The most common injury has been to the anterior cruciate ligament, the fibrous band of tissue in the center of the joint that is its main supporting link. When that ligament is torn, the joint is unstable, and slippage within the knee when it is stressed can cause crippling pain.

Huston said the problem results from the ``mistraining'' of women athletes at all levels, from high school to the Olympics. Women are encouraged to strengthen their quadriceps, she said, but they also need to do ``activities that increase the quickness of the hamstring response,'' such as hamstring curls and jumping rope.

Women who participate in activities such as running, tennis, skiing, cycling or dancing are more likely than men to develop wear-and-tear knee injuries.

Kneecap problems are especially common in women, said Dr. Ronald Grelsamer, chief of hip and knee surgery at Maimonides Medical Center in Brooklyn.

The kneecap is a cartilage-lined structure, in front of the joint, that meets the end of the femur, or thigh bone. In many people, especially women, the kneecap and femur fit together poorly, and the kneecap tracks improperly.

``Like a misaligned tire, a kneecap that is chronically in a bad position will wear out in time, especially if someone is very athletic,'' Grelsamer said. Sometimes the very exercises prescribed to relieve knee pain aggravate kneecap problems.

Especially stressful, the orthopedist said, are leg curls. These exercises, which can be done against a resistance machine or while sitting in a chair with a weight on the ankle, involve straightening the bent leg against resistance, which Grelsamer says places too much force on a small contact area in the knee.

Doing repeated deep knee bends, using a stair-climbing machine and participating in step classes when the steps are too high also risk injury to the kneecap, he said.

A kneecap in trouble is likely to cause pain in the front of the knee, prompting the victim to rub the knee with the palm of the hand, Grelsamer said. Another sign is pain after sitting on the floor cross-legged.

What to do

Foremost, keep your weight down. When walking, every extra pound of body weight adds four pounds of pressure to the kneecap. When climbing stairs, that pound adds 20 pounds of stress; when running or doing high-impact aerobics, that pound places up to 25 extra pounds of stress on the knee.
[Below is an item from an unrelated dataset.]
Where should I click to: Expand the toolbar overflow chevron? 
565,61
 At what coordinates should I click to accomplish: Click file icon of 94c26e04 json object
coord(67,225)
The American Physical Therapy Association recommends that good muscle balance be maintained in the legs. That means strengthening both the quadriceps and hamstrings so that neither is overdeveloped, relative to the other.

The association also urges that muscles near the knee be warmed up and stretched before beginning your activity.

Properly fitting shoes appropriate to your sport also are important, as is replacing worn shoes often; ``worn'' refers to the condition of the inner and outer sole, not the top of the shoe.

Avoid twisting the knee and squatting, and when using a leg-press machine or lifting something heavy while standing, avoid locking your knees.

Probably the most important and universal bit of advice is to listen to your body. Knees that hurt are knees in trouble. See an orthopedic surgeon who specializes in knees, maybe two specialists, because the advice may differ.

Perhaps all you will need to correct the problem are orthotic inserts in your shoes or knee braces and individually prescribed exercises to stretch and strengthen the muscles that support the knee.

You may also benefit from advice about less stressful ways to engage in various activities.